Optimization techniques: Finding maxima and minima

In the last post, we talked about how to estimate the coefficients or weights of linear regression. We estimated weights which give the minimum error. Essentially it is an optimization problem where we have to find the minimum error(cost) and the corresponding coefficients. In a way, all supervised learning algorithms have optimization at the crux of it where we will have to find the model parameters which gives the minimum error(cost). In this post, I will explain some of the most commonly used methods to find the maxima or minima of the cost function.

Before starting with the cost function(average((actual -predicted)^2)), I will talk about how to find the maxima or minima of a curve. Let’s consider a curve

y= x^2 + 5x -eq(1)

Figure 1

Let’s say we want to find the minimum point in y and value of x which gives that minimum y. There are many ways to find this. I will explain three of those.

1) Search based methods: Here the idea is to search for the minimum value of y by feeding in different values of x. There are two different ways to do this.

a) Grid search: In grid search, you give a list of values for x(as in a grid) and calculate y and see the minimum of those.

b) Random search: In this method, you randomly generate values of x and compute y and find the minimum among those.

The drawback of search based methods is that there is no guarantee that we will find a local or global minimum. Global minimum means the overall minimum of a curve. Local minimum means a point which is minimum relatively to its neighboring values.

Figure 2

However, when a cost function depends on many parameters, search based methods are very useful to narrow down the search space. For example, if y was dependent on x1,x2,x3..xn, then search based methods will perform reasonably well.

2) Analytical: In analytical method, we find the point in the curve where the slope is 0. The slope of a curve is given by its derivative. Derivative of y, dy/dx, means how much y changes for a small change in x. It is same as the definition of slope. The slope is zero at the point in the curve where it is parallel to the x-axis (in the above figure all minima and maxima points have slope =0). The slope is zero for minima and maxima points. That means after finding the point where the slope is zero, we need to determine whether that point is a minima or maxima.

So in our equation 1, to find the minima of the curve, first, we need to find the point where the slope is zero. To do that we need to find the derivative of the curve and equate it to zero.
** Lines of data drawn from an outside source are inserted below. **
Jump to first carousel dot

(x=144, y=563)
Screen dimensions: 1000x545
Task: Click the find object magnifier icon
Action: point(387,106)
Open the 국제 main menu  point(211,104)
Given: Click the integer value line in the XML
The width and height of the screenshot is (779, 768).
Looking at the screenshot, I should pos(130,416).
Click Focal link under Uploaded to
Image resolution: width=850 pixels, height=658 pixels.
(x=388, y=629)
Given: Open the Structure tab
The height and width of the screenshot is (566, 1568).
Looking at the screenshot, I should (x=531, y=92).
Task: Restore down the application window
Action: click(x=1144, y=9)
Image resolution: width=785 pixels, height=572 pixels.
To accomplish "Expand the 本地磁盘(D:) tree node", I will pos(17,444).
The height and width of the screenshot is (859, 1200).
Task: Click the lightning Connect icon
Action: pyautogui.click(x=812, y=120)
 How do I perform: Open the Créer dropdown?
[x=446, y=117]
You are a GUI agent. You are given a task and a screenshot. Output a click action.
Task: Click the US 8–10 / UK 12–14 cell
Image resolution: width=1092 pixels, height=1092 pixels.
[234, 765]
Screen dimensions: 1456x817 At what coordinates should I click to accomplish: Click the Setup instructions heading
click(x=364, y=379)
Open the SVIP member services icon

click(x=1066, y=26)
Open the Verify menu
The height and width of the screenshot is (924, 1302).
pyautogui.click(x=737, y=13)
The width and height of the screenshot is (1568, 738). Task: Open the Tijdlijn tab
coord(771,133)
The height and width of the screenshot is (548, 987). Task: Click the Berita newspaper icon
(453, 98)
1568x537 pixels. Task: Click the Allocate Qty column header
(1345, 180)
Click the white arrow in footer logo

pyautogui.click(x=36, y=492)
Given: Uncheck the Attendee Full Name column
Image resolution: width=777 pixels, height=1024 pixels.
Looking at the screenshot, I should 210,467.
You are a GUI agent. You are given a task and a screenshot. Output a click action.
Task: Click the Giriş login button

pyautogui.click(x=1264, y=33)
Before calculating derivative, a quick calculus refresher

For finding the slope of our curve, we need to find the derivative of our equation(1).

y= x^2 + 5x

By summation rule,

y’ = (x^2)’ +(5x)’

==> y’ = slope of y = 2x+ 5 eq(2)

To find the point in the curve where the slope is zero, we need to equate the first derivative to zero and solve for x.

==> 2x+5=0

==> x= -5/2 = -2.5

Value of y when x = -2.5,

y= (-2.5 ^2) + 5*-2.5 = -6.25

Now we have found a point in the curve where the slope is zero. To determine whether it is a minima or maxima, we need to find the second derivative where y =0. From equation 2, y’= 2x+5. Again differentiating y’ w.r.t x,

y” = 2 eq(3)

y”(-2.5) = 2

This means the slope is positive(2) if we move slightly from the minimum point. This shows previous point(x=-2.5) was a minima point.

In general, let’s say the value of x=a after equating the first derivative to zero. To determine whether that point (known as a stationary point) is maxima or minima, find the second derivative of the function and substitute ‘a’ for x. Then,

if f ”(a)<0 then the previous point is a local maximum.

If f ”(a)>0 then the previous point is a local minimum.

Ordinary Least squared regression and its variations use the analytical method to estimate weights, which gives the minimum cost. As you might have guessed it, in order to do that we need to find the derivative of the cost function (average((actual -predicted)^2)) with respect to each of the weights and equate it to zero. For those who are interested in knowing how this can be done, I will include the details towards the end of this post.

Coming back to equation one, we have found the local minimum point. Luckily for us, this itself is the global minima, since the curve doesn’t have any other troughs. This type of curves or functions are called convex functions. It is easier to find the global minima for a convex function(using derivatives). However, for a curve as in figure 2, we might end up in a local minima. Generally, for more complex functions (eg: cost function used in neural networks), it might be unwieldy to find a minima or maxima using analytical methods.

3) Numerical: This method involves searching along the curve step by step to find the minimal point in the curve. One of the popular numerical methods is gradient descent. Many algorithms including deep learning utilize gradient descent or a variation of it. Here I will explain the working of gradient descent.

The idea of gradient descent is to move along the curve till it reaches a minima. The most common analogy is that of walking down the mountain till we reach the lowest point. There are two major aspects to consider here. Firstly how do we move along the curve i.e how do we know the next best point(starting point can be anywhere) in the curve which will direct us to the minima point. Secondly, how do we know we have reached the minima.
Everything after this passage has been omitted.